PROBLEM REQUIREMENTS: Write each line word for word, from the line that contains "Task: Collapse the ソース sources panel" through the last line of the material below.

==== GIVEN RECORDS ====

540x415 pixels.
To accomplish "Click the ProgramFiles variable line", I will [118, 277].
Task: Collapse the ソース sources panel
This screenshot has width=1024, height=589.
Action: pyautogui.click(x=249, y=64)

====

TASK SOLUTION:
Task: Collapse the ソース sources panel
This screenshot has width=1024, height=589.
Action: pyautogui.click(x=249, y=64)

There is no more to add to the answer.